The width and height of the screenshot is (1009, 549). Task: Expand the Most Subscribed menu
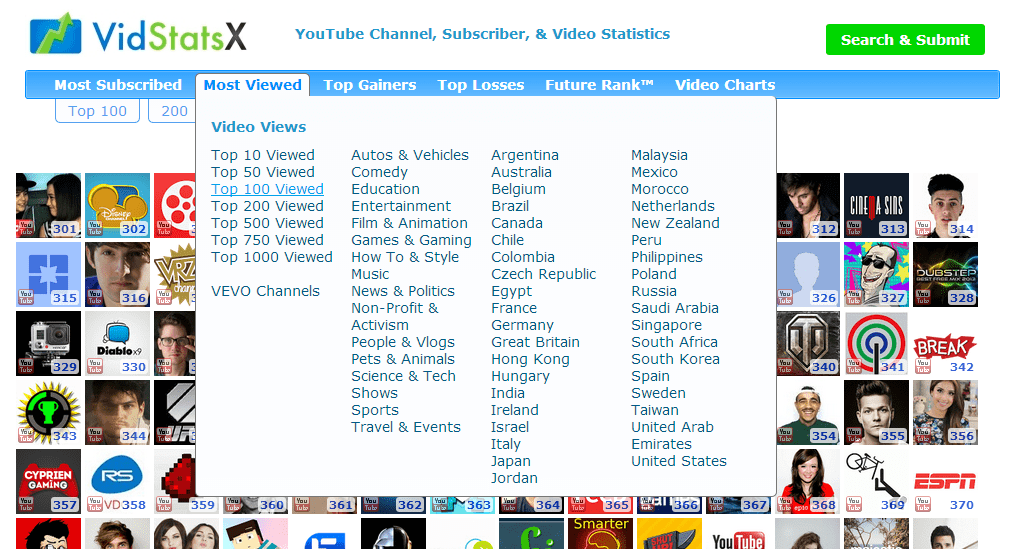tap(118, 85)
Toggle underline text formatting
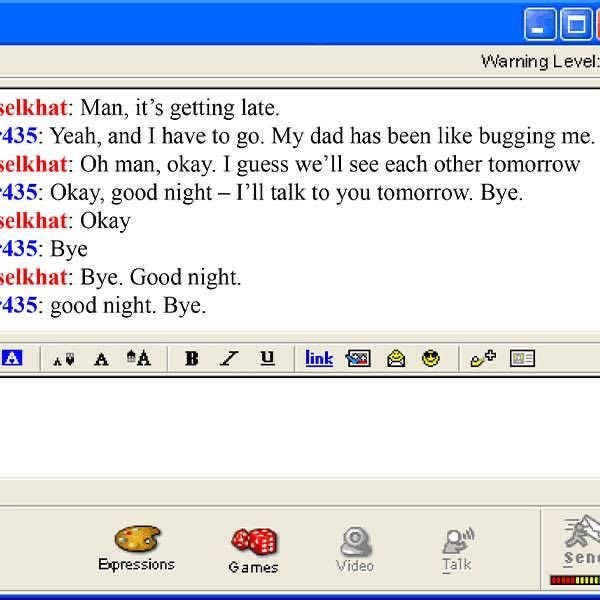The height and width of the screenshot is (600, 600). pyautogui.click(x=267, y=359)
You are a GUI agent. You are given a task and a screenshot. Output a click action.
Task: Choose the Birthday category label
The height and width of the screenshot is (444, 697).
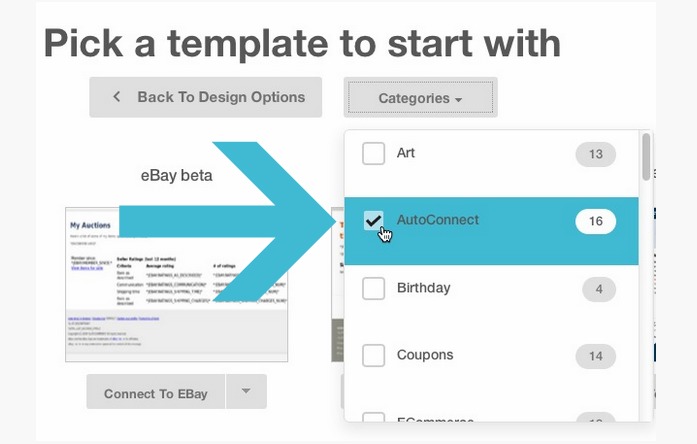pos(424,288)
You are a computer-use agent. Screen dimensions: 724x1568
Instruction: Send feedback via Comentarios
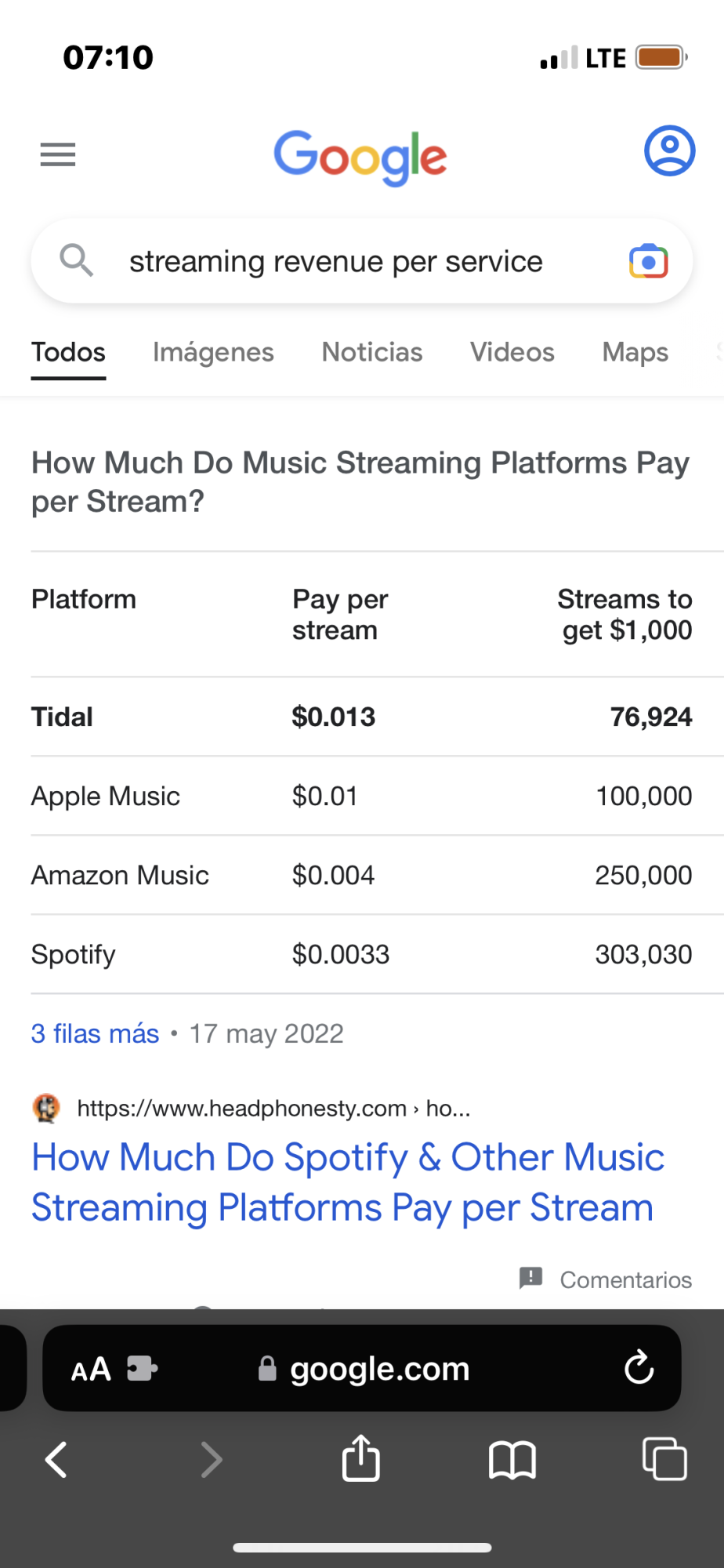(x=606, y=1279)
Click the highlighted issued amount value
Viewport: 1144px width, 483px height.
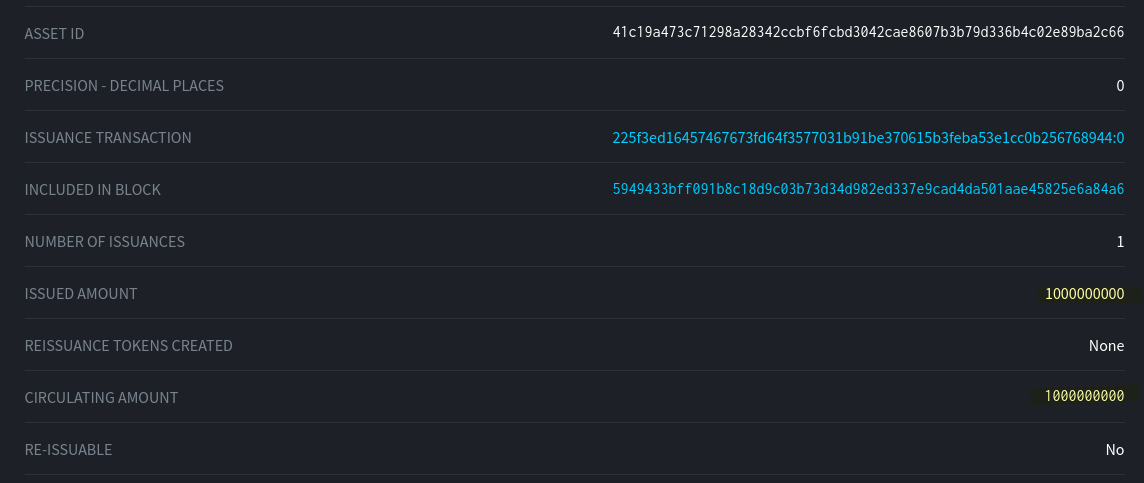coord(1084,294)
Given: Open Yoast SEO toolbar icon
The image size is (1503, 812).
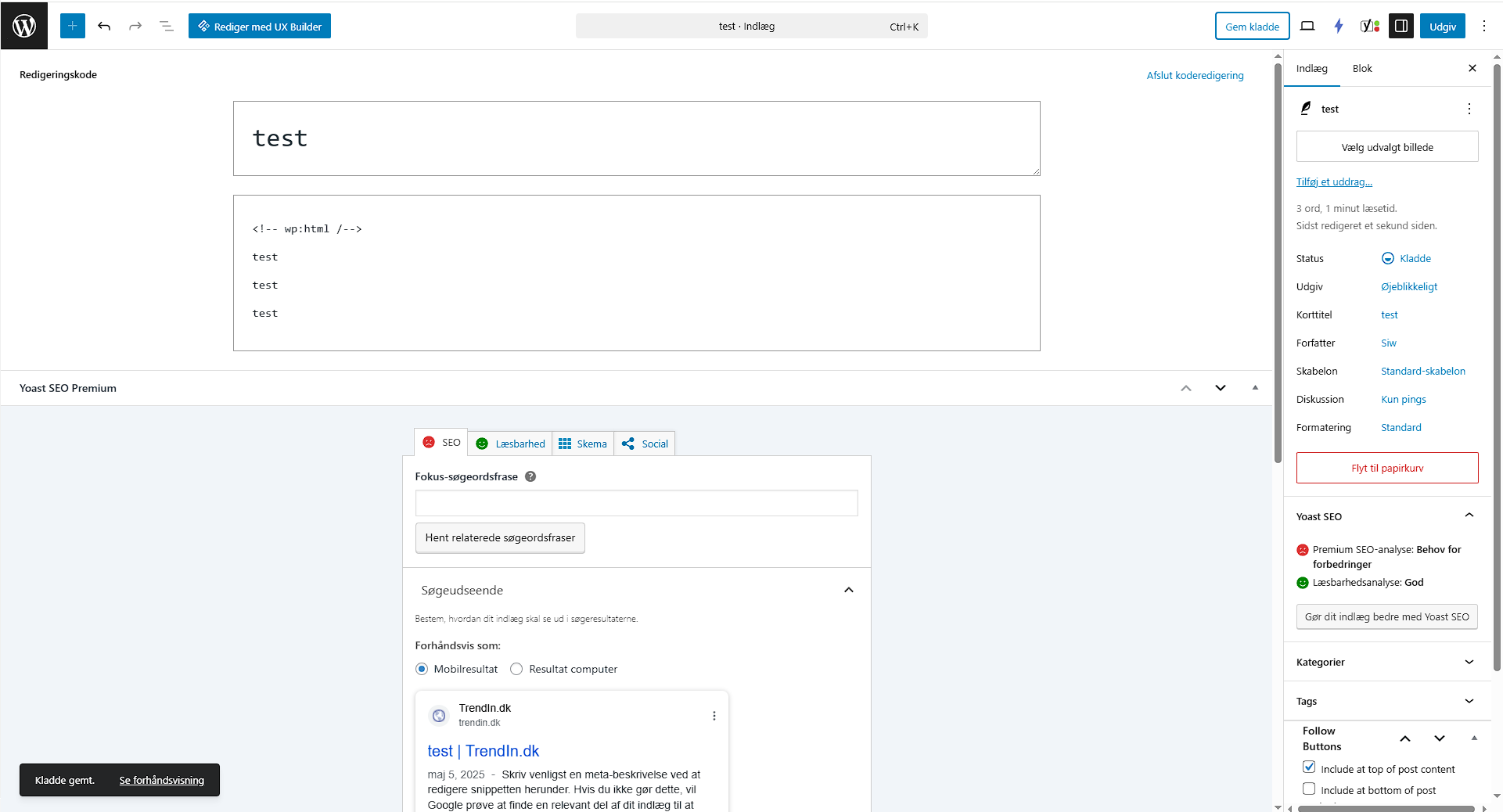Looking at the screenshot, I should (1370, 26).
◇ ◇ ◇ ◇ ◇
> _Exercise_:
Check each line of the entries for "agent" and copy those that have it.

> _Final answer_:
You are a GUI agent. You are given a task and a screenshot. Output a click action.
You are a computer-use agent. Screen dimensions: 724x1568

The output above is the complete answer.